Activity -
Once the line with "The height and width of the screenshot is (622, 801)." is found in the entries below, repeat it and each following line exactly, up to and including the line with "Task: Click the 割引を受けるための最低注文条件 label". Add no other lines.

Stored records
-- Opening Marker --

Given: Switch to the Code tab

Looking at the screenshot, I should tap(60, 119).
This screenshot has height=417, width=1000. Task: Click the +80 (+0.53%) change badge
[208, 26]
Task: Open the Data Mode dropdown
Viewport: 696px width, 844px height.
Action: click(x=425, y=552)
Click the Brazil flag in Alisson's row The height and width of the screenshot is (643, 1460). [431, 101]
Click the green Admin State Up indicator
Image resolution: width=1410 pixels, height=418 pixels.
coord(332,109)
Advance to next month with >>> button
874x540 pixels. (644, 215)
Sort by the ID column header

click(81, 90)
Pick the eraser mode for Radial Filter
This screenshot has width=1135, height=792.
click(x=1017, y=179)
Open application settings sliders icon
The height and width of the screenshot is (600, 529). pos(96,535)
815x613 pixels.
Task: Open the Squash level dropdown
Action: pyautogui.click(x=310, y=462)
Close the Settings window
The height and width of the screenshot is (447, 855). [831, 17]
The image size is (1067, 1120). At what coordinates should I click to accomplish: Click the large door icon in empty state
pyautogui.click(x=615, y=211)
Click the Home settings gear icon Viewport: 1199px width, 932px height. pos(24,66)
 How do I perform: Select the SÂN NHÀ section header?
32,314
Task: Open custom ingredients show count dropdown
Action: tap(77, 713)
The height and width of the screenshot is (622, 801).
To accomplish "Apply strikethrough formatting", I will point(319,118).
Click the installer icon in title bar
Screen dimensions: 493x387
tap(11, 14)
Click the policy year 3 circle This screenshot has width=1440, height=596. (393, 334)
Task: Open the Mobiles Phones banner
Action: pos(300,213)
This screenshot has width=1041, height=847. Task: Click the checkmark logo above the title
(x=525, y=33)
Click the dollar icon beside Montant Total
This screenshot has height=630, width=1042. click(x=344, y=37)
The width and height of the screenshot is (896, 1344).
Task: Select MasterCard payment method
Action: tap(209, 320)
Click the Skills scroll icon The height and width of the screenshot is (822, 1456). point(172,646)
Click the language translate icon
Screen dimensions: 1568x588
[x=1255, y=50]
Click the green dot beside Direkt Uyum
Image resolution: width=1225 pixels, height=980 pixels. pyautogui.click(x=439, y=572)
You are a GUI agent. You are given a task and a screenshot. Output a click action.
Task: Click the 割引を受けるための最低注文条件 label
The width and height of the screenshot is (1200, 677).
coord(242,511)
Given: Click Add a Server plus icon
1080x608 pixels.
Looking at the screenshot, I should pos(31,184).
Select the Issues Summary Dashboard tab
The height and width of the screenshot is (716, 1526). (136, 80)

-- Closing Marker --

Answer section -
The height and width of the screenshot is (622, 801).
To accomplish "Apply strikethrough formatting", I will point(319,118).
Click the installer icon in title bar
Screen dimensions: 493x387
tap(11, 14)
Click the policy year 3 circle This screenshot has width=1440, height=596. (393, 334)
Task: Open the Mobiles Phones banner
Action: pos(300,213)
This screenshot has width=1041, height=847. Task: Click the checkmark logo above the title
(x=525, y=33)
Click the dollar icon beside Montant Total
This screenshot has height=630, width=1042. click(x=344, y=37)
The width and height of the screenshot is (896, 1344).
Task: Select MasterCard payment method
Action: tap(209, 320)
Click the Skills scroll icon The height and width of the screenshot is (822, 1456). point(172,646)
Click the language translate icon
Screen dimensions: 1568x588
[x=1255, y=50]
Click the green dot beside Direkt Uyum
Image resolution: width=1225 pixels, height=980 pixels. pyautogui.click(x=439, y=572)
You are a GUI agent. You are given a task and a screenshot. Output a click action.
Task: Click the 割引を受けるための最低注文条件 label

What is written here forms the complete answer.